Packet switches and networks are currently available to offer a variety of interfaces to many different types of terminal equipments and computers. They provide a grade of service for customers by means of a set of communication protocols between adjacent switches and networks and from source to destination. The protocols insure that packets are delivered correctly or, in some cases when they cannot be delivered due to a failure, that the source is notified of that event. In addition, the protocols perform flow control so that the source is regulated to send no more traffic than the destination or packet switch can accept.
An international standard protocol for interfacing data terminals and computers to any packet switching network has been recommended by the Study Group VII of the CCITT (Consultative Committee of International Telegraph and Telephone). The protocol known as Recommendation X.25 provides rules on how to establish an access link to the packet switch network, set-up virtual circuits, and transfer data.
Recommendation X.25 entitled "Interface Between Data Terminal Equipment (DTE) and Data Circuit Terminating Equipment (DCE) For Terminals Operating In The Packet Mode On Public Networks" Yellow Book, Volume VIII--Fascicle VIII.2, page 100 et seq., dated 1981 for the VII Plenary Assembly Geneva, Nov. 10-21, 1980, has gained worldwide acceptance for use as a standard interface both to connect user data terminals and computers to domestic networks so that information communication may flow freely without any complications for the network customers.
In essence, X.25 provides precise procedures for a data terminal or computer first to obtain access to a packet switching network and then to establish one or more so-called virtual circuits and/or permanent virtual circuits each on a distinct logical channel through the network to a destination data terminal or computer. The protocol utilizes a D (Delivery Confirmation or Acknowledgment) bit in the packet information to indicate the type of acknowledgment desired for the data it is transmitting.
The D-bit in an X.25 data packet flags whether the acknowledgment (ACK) to the packet can be local or must be end-to-end. The ACK is given in one of three forms: in an RR (Receiver Ready) packet; in an RNR (Receiver Not Ready) packet, or piggybacked onto a data packet. If the value of the D-bit is 0 then the ACK may be local to the interface with the network. If the D-bit value is 1, then the ACK must be end-to-end. The latter ACK means that the packet's destination (the customer) must specifically send an ACK to the network before it can ACK back to the packet's source. This arrangement is complicated by the fact that, besides the D-bit option, the transport switching network implements its own congestion management. Resultingly, the network is required to track which packets may be acknowledged when permitted to do so by the congestion mechanism and the D-bit option.
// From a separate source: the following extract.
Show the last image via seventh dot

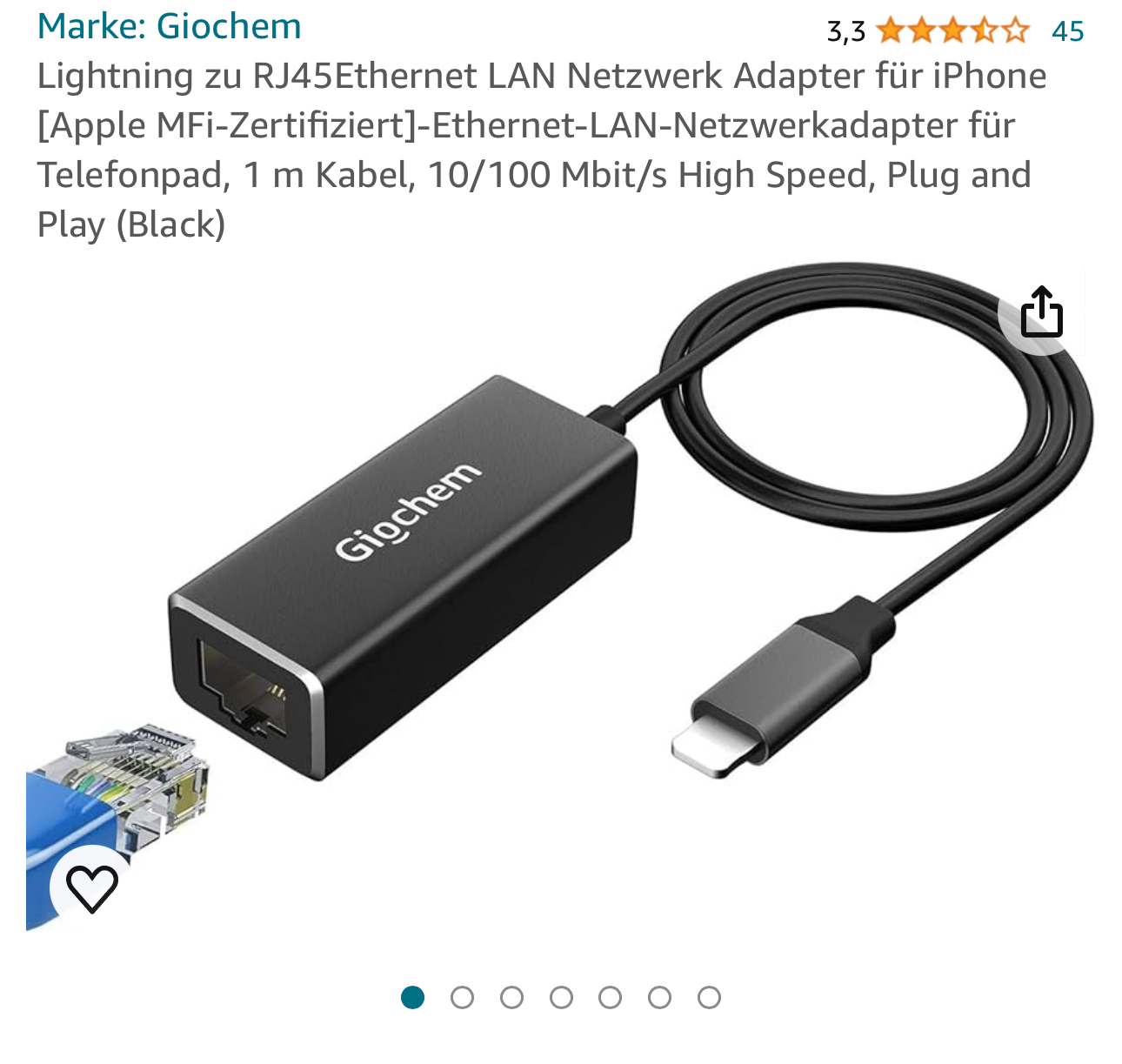tap(709, 997)
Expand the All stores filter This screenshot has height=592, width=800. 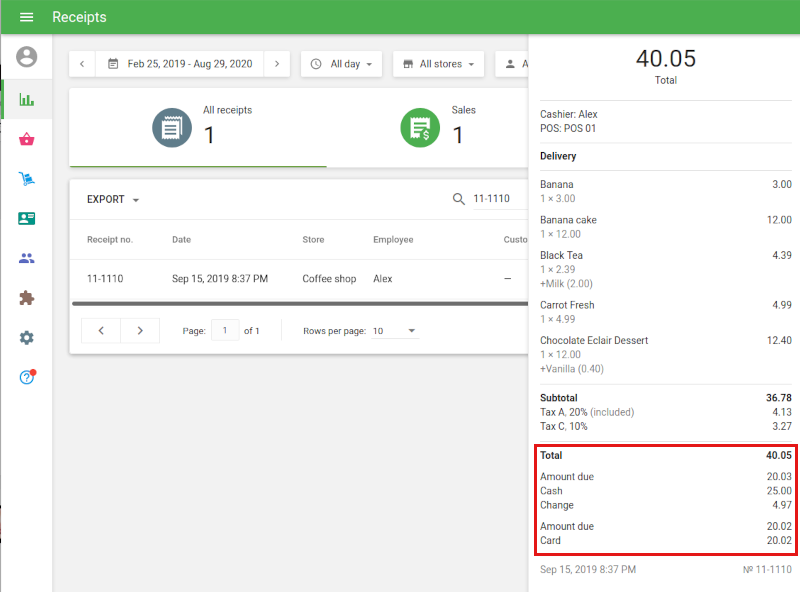438,64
The access protocol controls, on a per logical channel basis, "windows" to authorize data packets out to/from the customer, while the internal protocol on the same logical channel of the transport network controls "windows" of authorized data packets between switches of the transport network. There is one window for each direction of transmission for each protocol. The two protocols control their respective windows somewhat independent of each other. For example, suppose on one such logical channel the access window size is 2 and the internal window size is 4. Now suppose that the customer transmits a data packet: Data 0 with D-bit=0 (local ACK). The access window is dropped to 1, the internal window is dropped to 3, but because no end-to-end ACK is designated, the access protocol sends an ACK back immediately, and the window again becomes 2. However, the internal protocol window remains at 3.
Continuing, suppose the customer sends in two more data packets: Data 1 with D-bit=1 (end-to-end ACK) and Data 2 with D-bit=0 (local ACK). The access window is now closed (set to 0) as neither Data 1 nor Data 2 can be acknowledged before the ACK for Data 1 is received from the destination. In the meantime, the internal protocol of the transport network is transmitting all three packets to the destination and it has not received any ACKs at all so its window is 1. When the ACK comes in from the network for the Data 0 packet, the access protocol cannot ACK anything new as Data 1 packet has still not been ACKed. The internal window goes to 2. However, when the ACK for the Data 1 packet is received by the internal protocol, the access protocol is allowed to not only ACK the Data 1 packet to the originating customer, but also the Data 2 packet as its D-bit was zero. Thus, if both packets are now ACKed, the access window returns to 2, but the internal protocol window is at 3 (one Data packet (Data 2) outstanding).
A problem confronting the art has been the coordination of the D-bit activity and windows of the access protocol of the data terminal equipment and the internal protocol of the transport switching network.